AI Glossary: What Is Multi-Armed Bandit (MAB)? Definition & Meaning

Das Multi-Armed Bandit (MAB)-Problem ist ein klassisches Dilemma in Wahrscheinlichkeitstheorie and decision-making, commonly encountered in scenarios where an agent must make a series of choices without knowing the potential outcomes in advance. The term originates from the analogy of a gambler playing multiple slot machines (or ‘one-armed bandits’) and needing to decide which machine to play to maximize their winnings.

In a typical MAB setup, there are several options (referred to as ‘arms’), each providing a reward drawn from a probability distribution that is unknown to the player.

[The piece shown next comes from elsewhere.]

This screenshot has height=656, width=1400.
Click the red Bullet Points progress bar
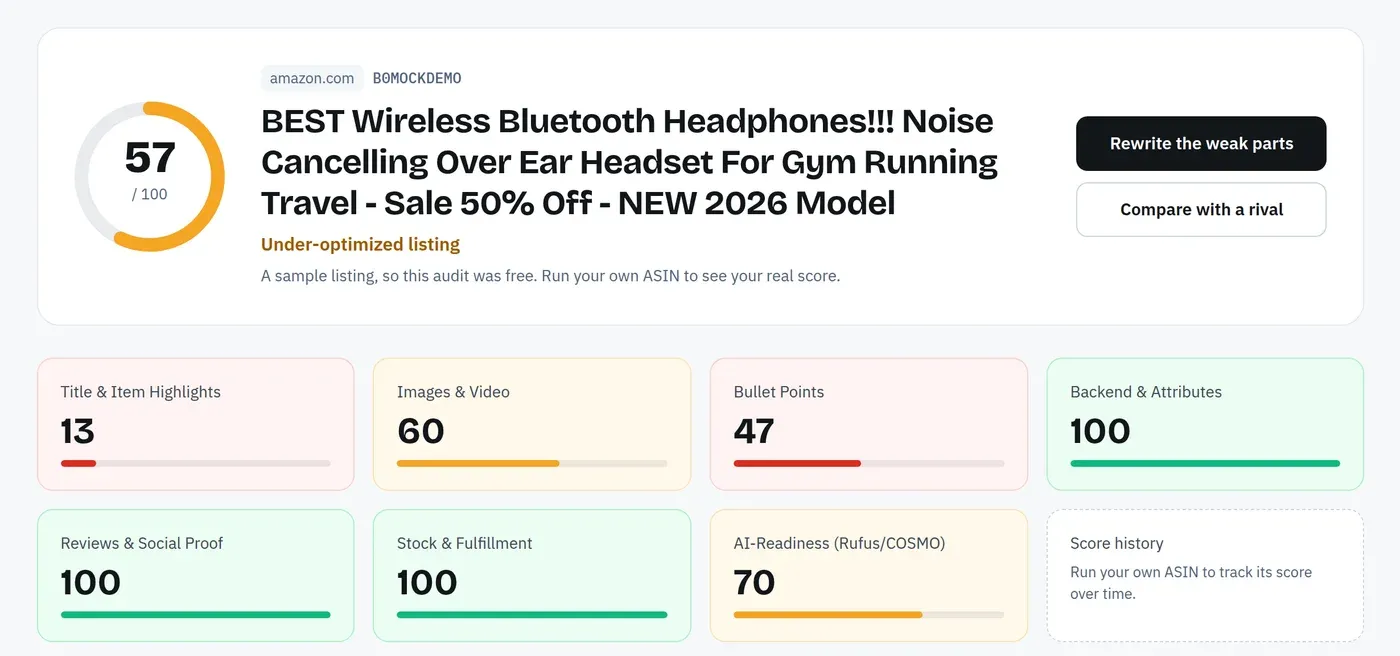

The player’s objective is to maximize the total reward over a series of trials by dynamically balancing the exploration of less-tried options to discover their potential and the exploitation Optionen, die zuvor hohe Belohnungen erbracht haben.

This problem is particularly relevant in various fields, including online advertising, Empfehlungssystemen, clinical trials, and adaptive routing. The dilemma lies in the trade-off between exploration (trying out different arms to gather more information) and exploitation (choosing the arm that currently has the best-known reward).

Mehrere Algorithmen wurden entwickelt, um die Multi-Armed Bandit-Problem, including epsilon-greedy strategies, Upper Confidence Bound (UCB), and Thompson Sampling. Each of these methods employs different techniques to balance exploration and exploitation, helping to enhance decision-making efficiency while minimizing potential losses.

Overall, the Multi-Armed Bandit is a foundational concept in the field of reinforcement learning and is instrumental in Entscheidungsprozesse zu optimieren in unsicheren Umgebungen.